Twitter did not immediately respond to a request for comment.
Also on Friday, local time, Mr Musk was sued by a Twitter shareholder, who asked the court to order the billionaire to close the deal, finding that he breached his fiduciary duty to Twitter shareholders and awarded damages for losses he caused.
Mr Musk owes a fiduciary duty to Twitter’s shareholders because of his 9.6 per cent stake in the company and because the takeover agreement gives him a veto of many of the company’s decisions, according to the lawsuit, which seeks class action status.
The lawsuit was filed by Luigi Crispo — who owns 5,500 Twitter shares — in the Court of Chancery, an equity court.
Mr Musk — the world’s richest person and chief executive of Tesla Inc. — said on July 8 that he was abandoning the takeover and blamed Twitter for breaching the agreement by misrepresenting the number of fake accounts on its platform.
Twitter sued days later, calling the fake account claims a distraction and saying Mr Musk was bound by the merger contract to close the deal at $US54.20 per share.

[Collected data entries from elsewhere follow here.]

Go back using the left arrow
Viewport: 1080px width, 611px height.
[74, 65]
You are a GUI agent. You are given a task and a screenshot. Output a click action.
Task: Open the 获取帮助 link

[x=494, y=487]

The company’s shares ended the trading day on Friday at $US41.61, the highest close since Mr Musk abandoned the deal.
Chancellor McCormick fast-tracked the case to trial last week, saying she wanted to limit the potential harm to Twitter caused by uncertainty around the deal.
Twitter has blamed the court fight for slumping revenue and causing chaos within the company.
The two sides had basically agreed to an October 17 trial, but were at odds over the limits of discovery, or access to internal documents and other evidence.
Mr Musk accused Twitter this week of dragging his feet in response to his discovery requests, and Twitter accused him of seeking huge amounts of data that are irrelevant to the main issue in the case: whether Mr Musk had violated the deal’s contract.
In her order on Friday, the chief judge appeared to anticipate discovery disputes to come.
“This order does not resolve any specific discovery disputes, including the property of any requests for large data sets,” said Chancellor McCormick.
Mr Musk also faces a week-long trial in Wilmington, Delaware, beginning October 24.
A Tesla shareholder is seeking to void — as corporate waste and unjust enrichment — the chief executive’s record-breaking, $56 billion pay package from the electric vehicle maker.